At page 69,chapter 3.4 in Görtz & Wedhorn 's "Algebraic Geometry 1" book, there is the following text:
Let $X$ be a scheme. Let $x \in X$, and let $U \subset X$ be an affine open neighborhood of x, say $U = \operatorname{Spec}A$. Denote by $p \in \operatorname{Spec}A$ the prime ideal of $A$ corresponding to $x$. Then $\mathscr O_{X,x} =\mathscr O_{U,x} = A_p$, and the natural homomorphism $A \rightarrow A_p$ gives us a morphism of scheme
$j_x :\operatorname{Spec} \mathscr O_{X,x} = \operatorname{Spec} A_p \rightarrow \operatorname{Spec}A = U \subset X$
By Proposition $3.2(2)$ this morphism is independent of the choice of $U$.
Proposition $3.2(2)$: Let $X$ be a scheme. The affine open subschemes are a basis of the topology.
I just don't understand why $j_x$ is independent of the choice of $U$... Let's choose a different $U' \subset A$, then the $j'_x$ with respect to $U'$ is on longer the same as the original $j_x$ since they have a different codomain!(Although the domains are the same.)
My question is: In what sense does $j_x$ consider themselves the same?
Let $U = \operatorname{Spec}(A), V = \operatorname{Spec}(B)$ be affine neighbourhoods of $x$ with $x$ corresponding to primes $\mathfrak{p}, \mathfrak{q}$ in $A, B$ respectively. The map $A\to A_{\mathfrak{p}}$ is essentially the map from the sections on $U$ to the stalk, i.e., sending a section $s$ to the associated germ $(U, s)$.
Let $\operatorname{Spec}(A_f)$ be an affine neighbourhood of $x$ in $U\cap V$ (note here that $A_f$ is inverting $f\in A$). The inclusion $\operatorname{Spec}(A_f)\hookrightarrow V$ induces a map (of rings) $B\to A_f$.
Because everything glues well(the following goes back and forth between the locally ringed structure on $X$ and the affine schemes $U, V$), the following square commutes (the simpler case is when $U = V$)
$$\require{AMScd} \begin{CD} B @>>> A_f\\ @VVV @VVV \\ B_{\mathfrak{q}} @= A_{\mathfrak{p}} \end{CD}$$ (where the equality is an isomorphism through a hidden $\mathcal{O}_{X, x}$). To see that it commutes you have to go from $B$ to the sections over $V$, restrict to the sections over $\operatorname{Spec}(A_f)$ etc.
Now, because it commutes, the map $\operatorname{Spec}(\mathcal{O}_{X, x})\to \operatorname{Spec}(B)$ factors through $\operatorname{Spec}(A_f)$. Similarly, the one to $\operatorname{Spec}(A)$ factors through this same map.
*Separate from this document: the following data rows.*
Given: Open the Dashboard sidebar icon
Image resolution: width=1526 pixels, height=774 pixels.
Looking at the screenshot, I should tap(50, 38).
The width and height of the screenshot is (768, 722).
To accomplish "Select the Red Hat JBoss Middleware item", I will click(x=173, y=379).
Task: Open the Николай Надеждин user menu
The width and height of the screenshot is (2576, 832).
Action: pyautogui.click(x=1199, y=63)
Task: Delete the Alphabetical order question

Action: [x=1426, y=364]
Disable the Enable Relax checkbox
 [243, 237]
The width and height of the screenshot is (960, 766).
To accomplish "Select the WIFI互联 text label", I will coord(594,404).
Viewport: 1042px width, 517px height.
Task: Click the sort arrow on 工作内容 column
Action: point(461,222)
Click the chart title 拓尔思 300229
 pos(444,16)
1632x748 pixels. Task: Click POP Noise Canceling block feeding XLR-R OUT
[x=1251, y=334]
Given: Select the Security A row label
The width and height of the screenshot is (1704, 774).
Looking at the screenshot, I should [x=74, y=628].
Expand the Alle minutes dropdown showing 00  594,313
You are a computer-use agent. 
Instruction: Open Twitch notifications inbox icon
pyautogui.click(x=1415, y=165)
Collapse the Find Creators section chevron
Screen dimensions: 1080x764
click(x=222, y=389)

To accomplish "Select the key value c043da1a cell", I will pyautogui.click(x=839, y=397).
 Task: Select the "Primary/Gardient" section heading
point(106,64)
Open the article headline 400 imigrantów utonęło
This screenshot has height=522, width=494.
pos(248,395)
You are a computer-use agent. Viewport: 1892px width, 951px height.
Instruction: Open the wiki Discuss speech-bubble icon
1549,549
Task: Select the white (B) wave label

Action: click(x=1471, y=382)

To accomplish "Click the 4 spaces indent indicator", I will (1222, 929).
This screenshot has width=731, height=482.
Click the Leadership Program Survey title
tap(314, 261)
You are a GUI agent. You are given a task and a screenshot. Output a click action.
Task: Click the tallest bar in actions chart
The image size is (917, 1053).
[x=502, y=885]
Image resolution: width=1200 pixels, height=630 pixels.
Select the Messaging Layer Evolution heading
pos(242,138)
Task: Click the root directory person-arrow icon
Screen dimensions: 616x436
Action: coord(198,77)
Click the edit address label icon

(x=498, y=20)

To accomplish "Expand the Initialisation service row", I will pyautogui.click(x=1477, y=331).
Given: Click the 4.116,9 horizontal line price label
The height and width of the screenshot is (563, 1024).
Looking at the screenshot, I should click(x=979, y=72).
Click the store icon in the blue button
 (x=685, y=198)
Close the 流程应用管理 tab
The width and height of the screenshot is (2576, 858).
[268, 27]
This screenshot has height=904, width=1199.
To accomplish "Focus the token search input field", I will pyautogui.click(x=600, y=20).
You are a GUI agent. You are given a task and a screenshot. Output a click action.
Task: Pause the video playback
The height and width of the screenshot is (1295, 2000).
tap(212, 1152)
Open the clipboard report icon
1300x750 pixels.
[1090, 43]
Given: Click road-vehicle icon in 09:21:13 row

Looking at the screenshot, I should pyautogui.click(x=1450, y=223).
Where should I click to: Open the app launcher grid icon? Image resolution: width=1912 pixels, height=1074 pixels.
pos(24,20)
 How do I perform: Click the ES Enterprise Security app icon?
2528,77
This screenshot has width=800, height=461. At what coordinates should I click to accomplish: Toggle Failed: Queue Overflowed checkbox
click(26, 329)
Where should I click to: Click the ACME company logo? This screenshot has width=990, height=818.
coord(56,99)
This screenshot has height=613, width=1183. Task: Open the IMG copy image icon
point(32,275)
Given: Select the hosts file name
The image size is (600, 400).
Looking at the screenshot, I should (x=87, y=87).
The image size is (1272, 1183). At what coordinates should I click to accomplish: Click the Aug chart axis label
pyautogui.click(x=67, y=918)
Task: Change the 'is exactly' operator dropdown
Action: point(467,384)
So, if you take a prime in $\mathcal{O}_{X, x}$ it maps to a point in $U$ and one in $V$ and both of these are the same element living in the intersection.
When you include the codomain open sets in $X$, what this says is that the maps $\operatorname{Spec}(\mathcal{O}_{X, x})\to X$, induced as above, factor through every (affine) open neighbourhood of $x$ and is independent of the choice of such a neighbourhood (because given two neighbourhoods, it factors through an even smaller neighbourhood). Intuitively, the points of $\operatorname{Spec}(\mathcal{O}_{X, x})$ are points in every neighbourhood of $x$ and in the affine case, they are primes "below" $\mathfrak{p}$.